→ **Provided entries**
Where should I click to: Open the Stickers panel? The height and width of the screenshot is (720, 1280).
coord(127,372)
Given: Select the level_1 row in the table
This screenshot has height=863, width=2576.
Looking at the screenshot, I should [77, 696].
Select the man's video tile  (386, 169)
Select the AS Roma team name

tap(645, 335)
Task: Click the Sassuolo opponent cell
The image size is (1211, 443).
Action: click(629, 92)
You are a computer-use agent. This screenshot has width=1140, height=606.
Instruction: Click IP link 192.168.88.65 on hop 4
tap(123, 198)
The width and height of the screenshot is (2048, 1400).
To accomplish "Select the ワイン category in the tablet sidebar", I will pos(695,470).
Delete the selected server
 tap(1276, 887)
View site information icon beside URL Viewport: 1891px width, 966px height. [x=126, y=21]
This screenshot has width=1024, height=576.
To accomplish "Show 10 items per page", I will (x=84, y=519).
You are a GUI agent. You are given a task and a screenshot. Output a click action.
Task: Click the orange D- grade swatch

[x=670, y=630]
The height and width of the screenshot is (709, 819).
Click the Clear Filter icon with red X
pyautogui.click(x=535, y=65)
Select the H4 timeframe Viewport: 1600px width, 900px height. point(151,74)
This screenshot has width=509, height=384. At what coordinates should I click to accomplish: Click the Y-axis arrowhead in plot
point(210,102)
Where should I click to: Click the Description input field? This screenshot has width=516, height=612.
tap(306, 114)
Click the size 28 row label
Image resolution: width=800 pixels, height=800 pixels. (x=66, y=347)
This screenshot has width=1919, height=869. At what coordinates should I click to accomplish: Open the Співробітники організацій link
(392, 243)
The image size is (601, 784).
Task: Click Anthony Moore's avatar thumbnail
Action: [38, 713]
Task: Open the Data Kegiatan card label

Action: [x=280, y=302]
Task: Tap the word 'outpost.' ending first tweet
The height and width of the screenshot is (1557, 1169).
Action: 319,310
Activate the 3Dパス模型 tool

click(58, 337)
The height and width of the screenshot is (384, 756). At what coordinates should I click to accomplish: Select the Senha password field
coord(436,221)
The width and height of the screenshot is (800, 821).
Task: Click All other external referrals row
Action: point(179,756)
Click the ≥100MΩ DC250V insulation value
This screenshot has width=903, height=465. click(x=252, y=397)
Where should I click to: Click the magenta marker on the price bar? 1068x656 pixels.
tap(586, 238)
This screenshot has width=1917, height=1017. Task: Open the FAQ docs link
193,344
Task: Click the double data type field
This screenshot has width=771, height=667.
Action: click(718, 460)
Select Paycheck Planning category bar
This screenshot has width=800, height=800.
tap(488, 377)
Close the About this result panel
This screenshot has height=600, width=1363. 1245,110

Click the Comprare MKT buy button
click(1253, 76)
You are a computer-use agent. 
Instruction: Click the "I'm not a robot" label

→ **The problem**
Reproduce every line in the data that has the word "category" in it.

→ **Solution**
To accomplish "Select the ワイン category in the tablet sidebar", I will pos(695,470).
Select Paycheck Planning category bar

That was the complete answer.